The 693 gt ship was built by A. & J. Inglis at their Pointhouse shipyard, which stood at the confluence of the rivers Clyde and Kelvin, close to the site of the existing Riverside Museum. She was named after Sir Walter Scott’s 1814 novel and was the second paddle steamer to bear the name. The first, built in 1899, was sunk during the evacuation of Dunkirk in 1940 with the loss of most of the ship‘s crew and many of the 600 troops they had just rescued.
For her first year of service PS Waverley was part of the London and North Eastern Railway (LNER) fleet which, like all railway company-owned fleets, provided a commuter service ferrying passengers from outlying villages to their nearest station. PS Waverley made her maiden voyage on 16th June 1947 and regularly carried passengers from Craigendoran Pier, on the northern shore of the Firth of Clyde, to Arrochar at the head of Loch Long.
At the end of her first season she was berthed for the winter in Bowling Harbour, on the Forth and Clyde Canal. By the start of her second season in 1948 the railways had been nationalised, and the LNER was taken over by the British Transport Commission (BTC).
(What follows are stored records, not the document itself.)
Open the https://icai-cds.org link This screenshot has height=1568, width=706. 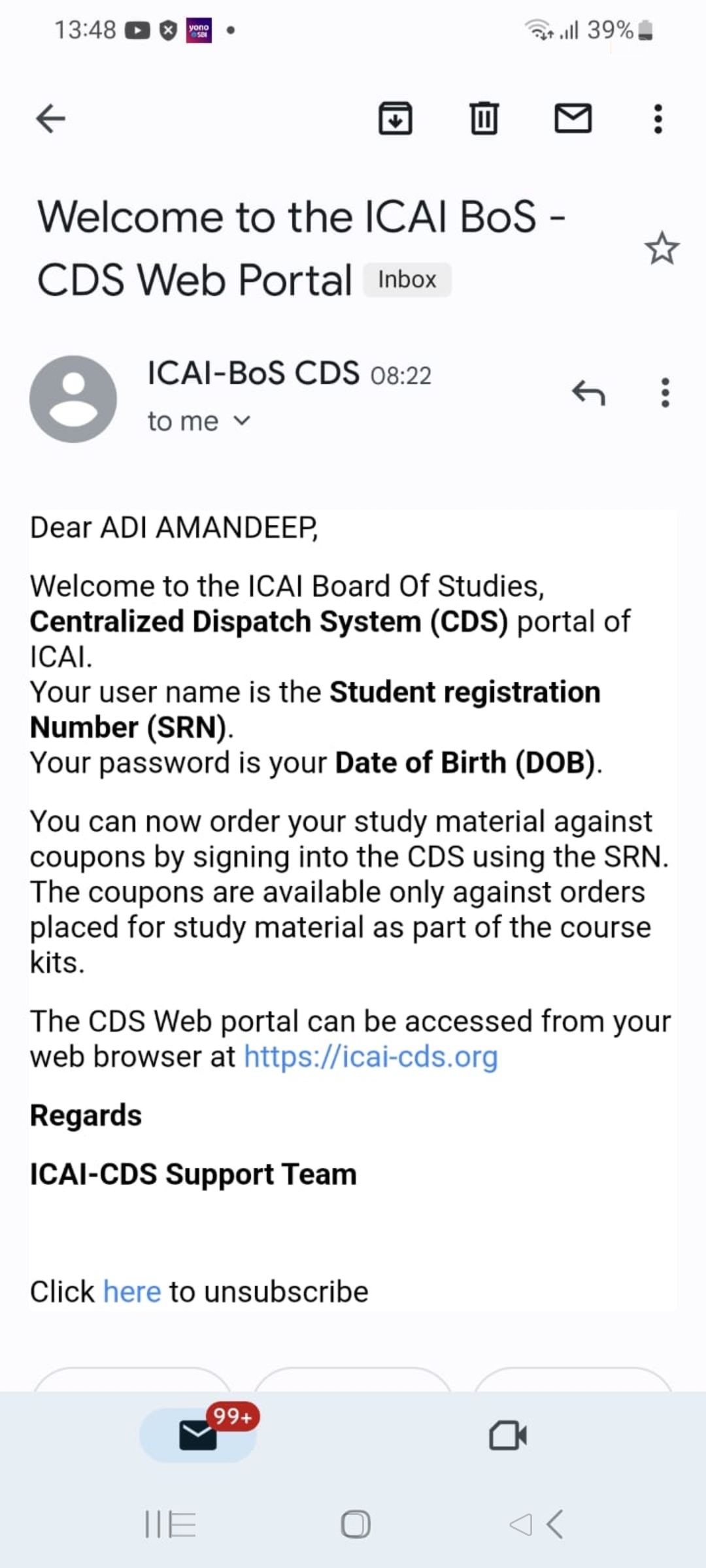[x=371, y=1056]
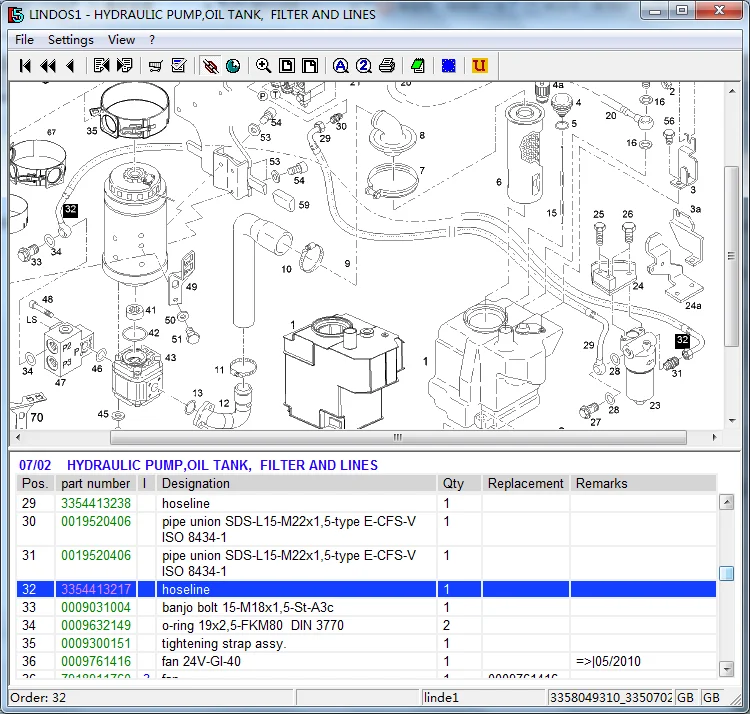Open the shopping cart order icon
This screenshot has width=750, height=714.
[x=155, y=66]
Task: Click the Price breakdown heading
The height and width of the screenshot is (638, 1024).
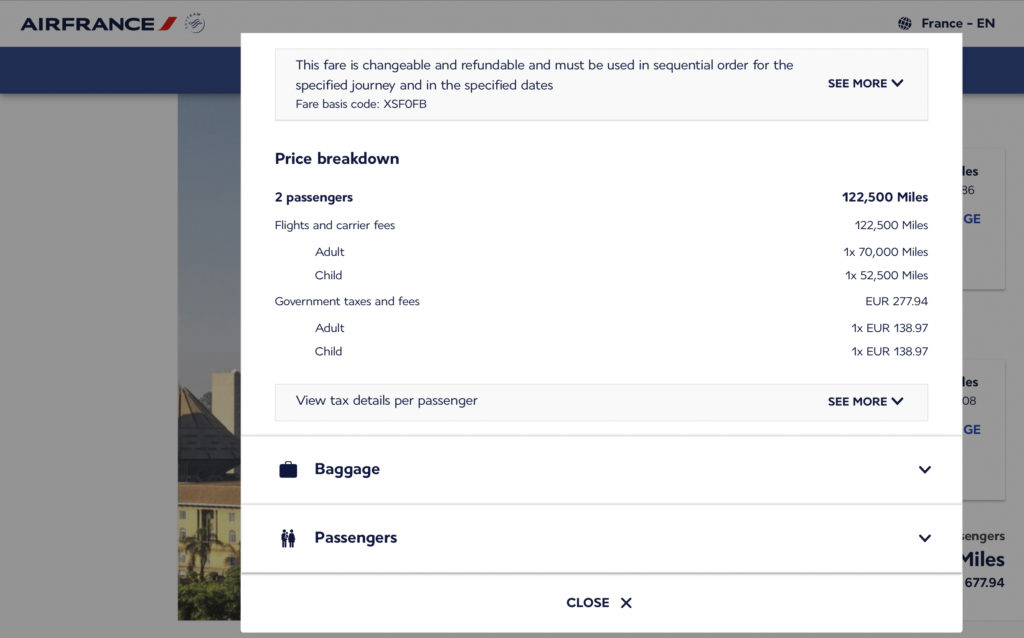Action: [x=337, y=159]
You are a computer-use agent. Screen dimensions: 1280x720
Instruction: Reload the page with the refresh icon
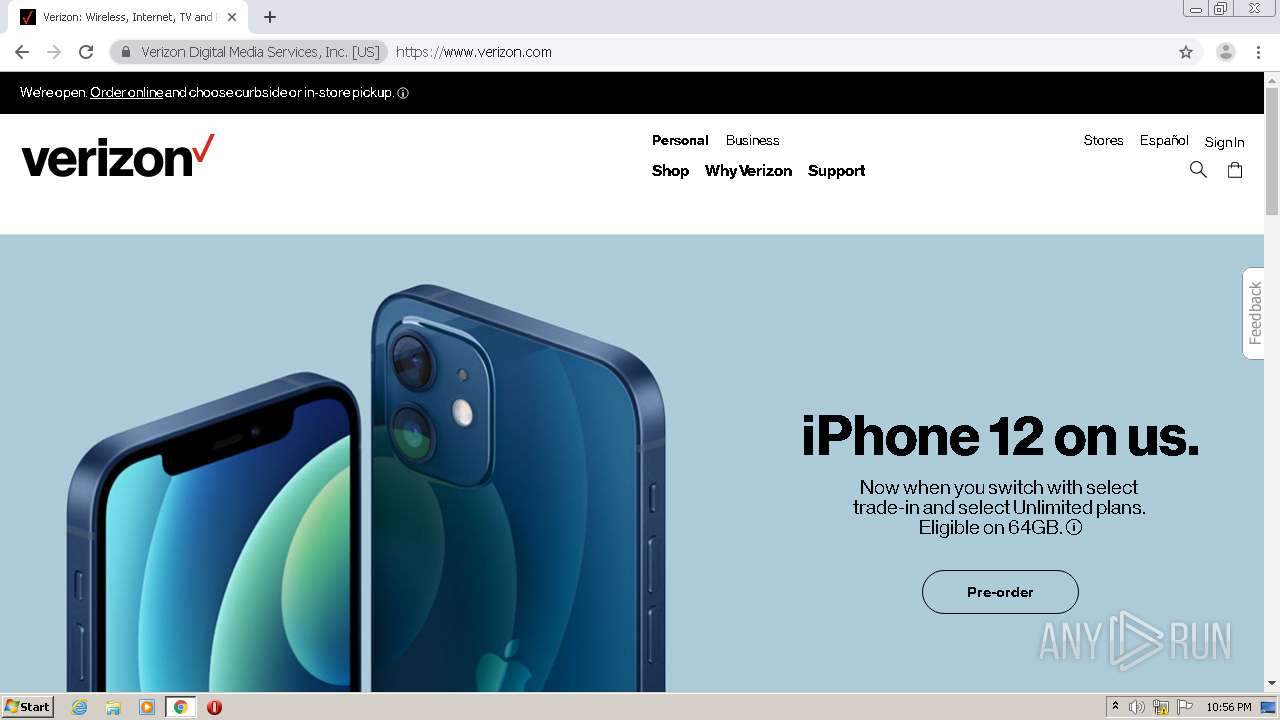click(x=86, y=52)
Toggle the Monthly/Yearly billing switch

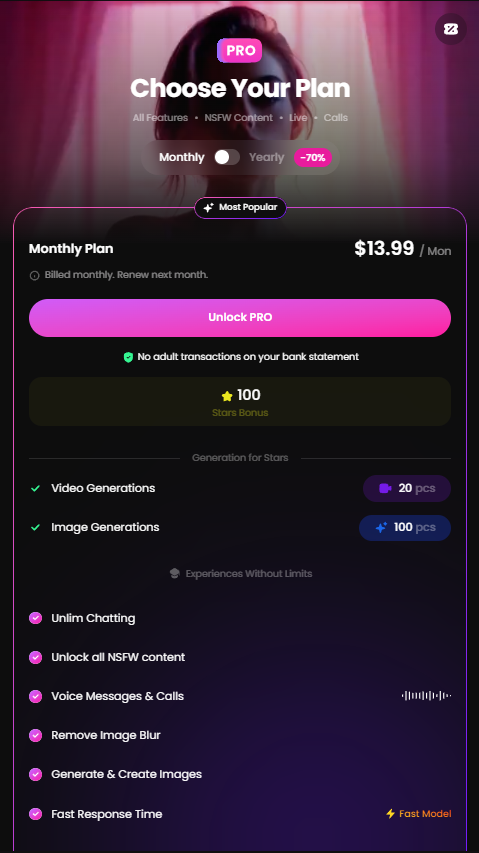tap(227, 157)
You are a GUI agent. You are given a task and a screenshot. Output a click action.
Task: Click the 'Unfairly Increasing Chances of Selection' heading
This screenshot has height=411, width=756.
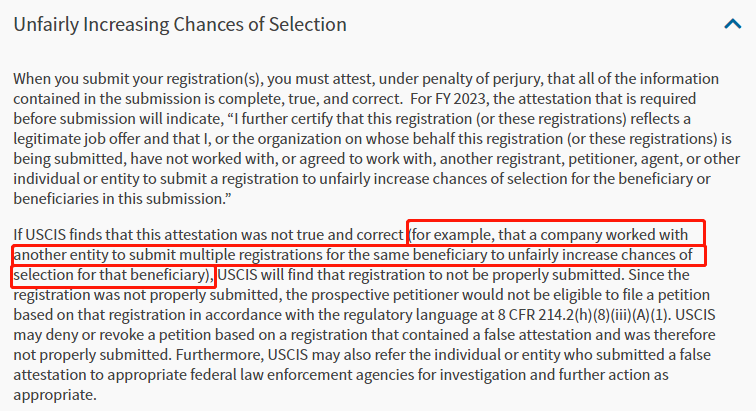click(180, 24)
Its fleet was merged with those of the Caledonian Steam Packet Company (CSP), which operated as a subsidiary of the BTC and had its headquarters at Gourock, 28 miles west of Glasgow.
Up to this point Waverley’s funnels had been painted in the LNER colours, black top, white stripe and red base, but now her funnels were repainted in the CSP colours of black and pale yellow.
For the next 25 years, Waverley continued to operate in and around the Firth of Clyde, providing passenger ferry services and day excursions to the Scottish lochs and occasionally covering for other vessels when they were temporarily out of service. During the 1950s she began cruising to the Isle of Arran, the largest island in the Firth of Clyde, as well as carrying passengers to Glasgow from some of the resorts on Scotland’s west coast.
In 1965 Waverley’s appearance changed again when her hull was painted in monastral blue, and the red Rampant Lion of Scotland added to each side of both funnels.